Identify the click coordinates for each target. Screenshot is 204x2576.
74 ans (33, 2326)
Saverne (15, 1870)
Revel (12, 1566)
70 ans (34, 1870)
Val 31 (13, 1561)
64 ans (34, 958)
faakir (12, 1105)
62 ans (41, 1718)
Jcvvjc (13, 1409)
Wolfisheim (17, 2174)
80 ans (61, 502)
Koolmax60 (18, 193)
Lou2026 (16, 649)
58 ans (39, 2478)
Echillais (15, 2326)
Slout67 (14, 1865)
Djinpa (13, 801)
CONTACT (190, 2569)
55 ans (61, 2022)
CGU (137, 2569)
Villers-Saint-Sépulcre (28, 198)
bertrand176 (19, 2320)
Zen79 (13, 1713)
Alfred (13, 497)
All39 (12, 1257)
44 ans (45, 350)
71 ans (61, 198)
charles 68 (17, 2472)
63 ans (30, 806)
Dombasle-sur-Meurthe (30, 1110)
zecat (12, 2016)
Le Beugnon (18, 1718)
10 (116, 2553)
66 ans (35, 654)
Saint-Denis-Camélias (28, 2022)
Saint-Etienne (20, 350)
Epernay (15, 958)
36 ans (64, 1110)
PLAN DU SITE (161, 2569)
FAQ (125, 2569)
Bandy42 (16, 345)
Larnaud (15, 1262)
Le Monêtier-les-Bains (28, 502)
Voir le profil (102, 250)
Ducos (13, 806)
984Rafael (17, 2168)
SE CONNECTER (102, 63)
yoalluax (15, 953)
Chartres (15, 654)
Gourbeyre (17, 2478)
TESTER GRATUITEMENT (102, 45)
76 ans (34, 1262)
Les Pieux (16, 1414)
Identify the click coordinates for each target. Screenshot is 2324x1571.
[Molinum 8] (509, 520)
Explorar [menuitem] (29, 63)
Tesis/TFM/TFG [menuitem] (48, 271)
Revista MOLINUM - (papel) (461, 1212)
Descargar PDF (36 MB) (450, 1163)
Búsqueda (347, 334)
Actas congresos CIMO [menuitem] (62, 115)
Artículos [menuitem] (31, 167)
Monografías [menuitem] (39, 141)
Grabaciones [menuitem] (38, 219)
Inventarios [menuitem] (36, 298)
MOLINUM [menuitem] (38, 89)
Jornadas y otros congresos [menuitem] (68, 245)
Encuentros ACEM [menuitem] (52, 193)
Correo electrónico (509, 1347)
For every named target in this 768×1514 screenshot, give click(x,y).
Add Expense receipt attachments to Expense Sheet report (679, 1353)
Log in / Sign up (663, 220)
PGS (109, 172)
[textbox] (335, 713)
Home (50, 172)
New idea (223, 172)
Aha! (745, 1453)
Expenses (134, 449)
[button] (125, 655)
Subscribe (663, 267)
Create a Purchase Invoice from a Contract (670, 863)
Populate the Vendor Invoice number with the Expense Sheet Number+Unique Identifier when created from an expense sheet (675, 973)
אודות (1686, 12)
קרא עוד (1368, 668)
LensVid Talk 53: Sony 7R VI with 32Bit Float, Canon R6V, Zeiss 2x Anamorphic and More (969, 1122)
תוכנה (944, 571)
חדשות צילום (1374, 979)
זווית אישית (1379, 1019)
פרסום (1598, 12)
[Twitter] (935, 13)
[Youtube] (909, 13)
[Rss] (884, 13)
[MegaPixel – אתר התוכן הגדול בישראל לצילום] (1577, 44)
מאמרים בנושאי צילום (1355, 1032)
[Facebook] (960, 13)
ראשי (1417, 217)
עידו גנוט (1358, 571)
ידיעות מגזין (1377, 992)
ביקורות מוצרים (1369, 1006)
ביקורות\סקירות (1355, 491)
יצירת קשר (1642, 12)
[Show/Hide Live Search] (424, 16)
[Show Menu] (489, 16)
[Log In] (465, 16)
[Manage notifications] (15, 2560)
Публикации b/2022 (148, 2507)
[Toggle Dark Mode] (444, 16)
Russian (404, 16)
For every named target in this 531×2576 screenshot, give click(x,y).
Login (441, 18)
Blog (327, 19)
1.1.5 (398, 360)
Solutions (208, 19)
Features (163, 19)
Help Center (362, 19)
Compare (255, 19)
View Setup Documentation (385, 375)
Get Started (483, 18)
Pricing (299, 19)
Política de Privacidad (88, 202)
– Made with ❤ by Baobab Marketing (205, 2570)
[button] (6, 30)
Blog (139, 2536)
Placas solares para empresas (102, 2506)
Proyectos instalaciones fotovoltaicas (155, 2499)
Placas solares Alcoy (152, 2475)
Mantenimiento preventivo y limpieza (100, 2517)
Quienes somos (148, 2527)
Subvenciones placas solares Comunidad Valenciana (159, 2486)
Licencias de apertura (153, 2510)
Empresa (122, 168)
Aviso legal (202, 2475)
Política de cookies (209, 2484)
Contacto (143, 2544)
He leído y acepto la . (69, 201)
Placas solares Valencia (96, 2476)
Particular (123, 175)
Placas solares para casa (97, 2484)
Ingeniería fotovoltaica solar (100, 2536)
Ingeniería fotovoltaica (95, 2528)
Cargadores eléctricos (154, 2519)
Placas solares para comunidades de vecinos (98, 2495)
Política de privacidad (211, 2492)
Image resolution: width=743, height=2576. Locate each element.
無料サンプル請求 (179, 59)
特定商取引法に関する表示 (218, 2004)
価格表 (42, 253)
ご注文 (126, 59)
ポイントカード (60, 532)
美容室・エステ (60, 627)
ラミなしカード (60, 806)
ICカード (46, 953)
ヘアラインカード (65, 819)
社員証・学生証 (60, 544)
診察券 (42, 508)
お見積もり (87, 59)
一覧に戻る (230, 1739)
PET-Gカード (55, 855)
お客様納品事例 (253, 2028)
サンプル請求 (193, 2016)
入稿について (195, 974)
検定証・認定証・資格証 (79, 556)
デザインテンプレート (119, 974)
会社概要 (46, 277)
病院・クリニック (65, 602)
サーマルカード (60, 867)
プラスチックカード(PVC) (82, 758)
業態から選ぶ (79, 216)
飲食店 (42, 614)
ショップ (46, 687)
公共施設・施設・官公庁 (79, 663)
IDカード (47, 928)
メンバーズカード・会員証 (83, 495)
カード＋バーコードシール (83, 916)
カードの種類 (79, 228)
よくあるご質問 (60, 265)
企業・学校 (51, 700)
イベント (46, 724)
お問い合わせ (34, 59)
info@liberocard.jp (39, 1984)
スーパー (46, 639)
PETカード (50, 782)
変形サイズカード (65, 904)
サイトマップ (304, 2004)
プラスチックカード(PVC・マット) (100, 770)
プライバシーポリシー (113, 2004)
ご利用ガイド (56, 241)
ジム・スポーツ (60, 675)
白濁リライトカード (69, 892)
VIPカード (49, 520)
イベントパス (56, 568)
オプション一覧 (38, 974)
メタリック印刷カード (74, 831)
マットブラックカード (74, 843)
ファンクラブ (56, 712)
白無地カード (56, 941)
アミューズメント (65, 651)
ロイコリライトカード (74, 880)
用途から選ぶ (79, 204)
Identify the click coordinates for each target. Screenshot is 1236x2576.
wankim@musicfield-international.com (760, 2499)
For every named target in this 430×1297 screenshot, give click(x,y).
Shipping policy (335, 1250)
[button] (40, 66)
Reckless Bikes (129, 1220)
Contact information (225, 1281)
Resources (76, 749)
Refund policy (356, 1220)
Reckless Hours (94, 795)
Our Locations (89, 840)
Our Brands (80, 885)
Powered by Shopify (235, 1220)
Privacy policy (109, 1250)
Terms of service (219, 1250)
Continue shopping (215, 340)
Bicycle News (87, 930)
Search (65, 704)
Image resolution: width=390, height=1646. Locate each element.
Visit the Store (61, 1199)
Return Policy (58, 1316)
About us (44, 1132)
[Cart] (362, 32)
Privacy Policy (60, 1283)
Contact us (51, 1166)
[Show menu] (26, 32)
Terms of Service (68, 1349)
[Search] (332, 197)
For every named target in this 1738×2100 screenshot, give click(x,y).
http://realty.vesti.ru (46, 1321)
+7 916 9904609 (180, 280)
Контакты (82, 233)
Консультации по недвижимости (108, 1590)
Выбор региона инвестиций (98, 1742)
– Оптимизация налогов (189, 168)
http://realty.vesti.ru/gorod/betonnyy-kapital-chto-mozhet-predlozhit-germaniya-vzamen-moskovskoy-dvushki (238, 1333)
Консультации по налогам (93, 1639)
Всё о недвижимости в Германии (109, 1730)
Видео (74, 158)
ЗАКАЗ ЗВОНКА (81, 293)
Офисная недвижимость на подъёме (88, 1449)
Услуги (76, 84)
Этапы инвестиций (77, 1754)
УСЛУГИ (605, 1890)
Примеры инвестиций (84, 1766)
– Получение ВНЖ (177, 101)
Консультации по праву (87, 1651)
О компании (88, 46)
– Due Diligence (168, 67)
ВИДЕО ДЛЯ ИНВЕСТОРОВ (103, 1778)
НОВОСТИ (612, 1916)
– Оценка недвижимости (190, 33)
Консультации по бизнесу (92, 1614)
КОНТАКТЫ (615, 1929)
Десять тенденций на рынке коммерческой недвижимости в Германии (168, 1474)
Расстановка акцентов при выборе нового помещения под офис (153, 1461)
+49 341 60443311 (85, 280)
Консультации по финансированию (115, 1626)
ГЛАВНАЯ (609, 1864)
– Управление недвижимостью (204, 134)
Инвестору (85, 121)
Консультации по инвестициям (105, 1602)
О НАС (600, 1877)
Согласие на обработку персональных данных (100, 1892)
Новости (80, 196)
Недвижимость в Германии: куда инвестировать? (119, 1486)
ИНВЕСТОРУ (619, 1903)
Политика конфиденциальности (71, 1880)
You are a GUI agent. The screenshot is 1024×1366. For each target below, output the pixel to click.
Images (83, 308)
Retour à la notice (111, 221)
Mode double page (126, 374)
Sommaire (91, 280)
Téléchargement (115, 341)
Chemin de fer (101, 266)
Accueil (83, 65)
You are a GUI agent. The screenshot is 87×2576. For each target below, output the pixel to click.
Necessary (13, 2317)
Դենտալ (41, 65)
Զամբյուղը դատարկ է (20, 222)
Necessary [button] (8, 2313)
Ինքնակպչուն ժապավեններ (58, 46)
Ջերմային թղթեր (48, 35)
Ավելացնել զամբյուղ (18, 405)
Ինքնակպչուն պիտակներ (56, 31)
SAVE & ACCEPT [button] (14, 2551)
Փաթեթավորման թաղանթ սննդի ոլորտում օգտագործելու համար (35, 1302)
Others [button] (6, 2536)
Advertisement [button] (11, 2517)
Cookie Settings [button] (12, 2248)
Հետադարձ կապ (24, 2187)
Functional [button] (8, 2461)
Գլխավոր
----------
### Goal of the exercise
Of all the entries above, repeat only the lines from the line that has "Grabaciones [menuitem] (38, 219)" to the line that has "For every named target in this 768×1514", both lines included, exactly.

### Written answer
Grabaciones [menuitem] (38, 219)
Inventarios [menuitem] (36, 298)
MOLINUM [menuitem] (38, 89)
Jornadas y otros congresos [menuitem] (68, 245)
Encuentros ACEM [menuitem] (52, 193)
Correo electrónico (509, 1347)
For every named target in this 768×1514 screenshot, give click(x,y).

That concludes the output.